Journalist Roland Krahl erinnert sich: „Zwischen den Schulhöfen war ein Zaun. Die katholischen und die evangelischen Schüler durften nicht zusammen-kommen.“ Auch Stadtarchivar Schulte kramt Erinnerungen hervor: Der Garbecker erinnert sich daran, dass er vor den „:Lutherschen“ in Neuenrade gewarnt worden sei. Das kurkölnische Sauerland hat, im Gegensatz zu den protestantischen „Märkern“, eine katholische Identität gehabt. Von Zwist ist heutzutage nichts mehr zu spüren. Gemeindepädagoge Körber arbeitet längst gern und gut mit katholischen Ansprechpartnern zusammen.
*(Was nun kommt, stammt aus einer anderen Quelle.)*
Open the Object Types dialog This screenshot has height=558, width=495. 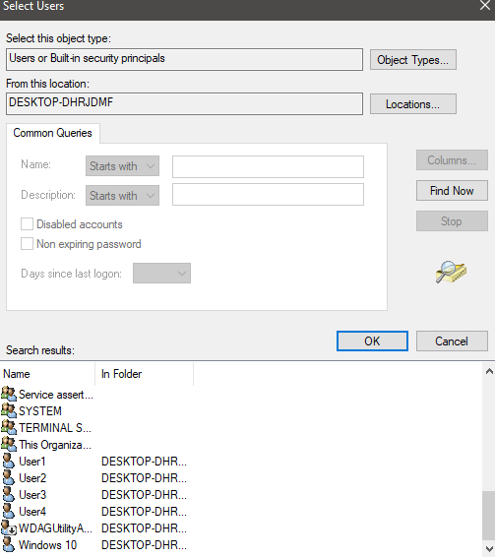(x=413, y=60)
Oliver Prior kennt das auch aus seiner Arbeit in der Feuerwehr. Er selbst hat früher evangelische Jugendarbeit gemacht. Die ehemalige Pfarrerin Kastens hätte ihn gern im Presbyterium gesehen. Aus der vordersten Reihe der Wehr hat sich Oliver Prior inzwischen zurückgezogen. Dafür hat er mehr Zeit für die Gemeindearbeit – und Geschichte hat in immer interessiert. Interessiert ist Oliver Prior auch an weiterer Zusammenarbeit mit seinem Vorgänger Herbert Matzke.
Am dritten Advent steht der nächste große Anlass an. Die Gemeindekirche wird 90. Die Festpredigt hält Professor Kampmann.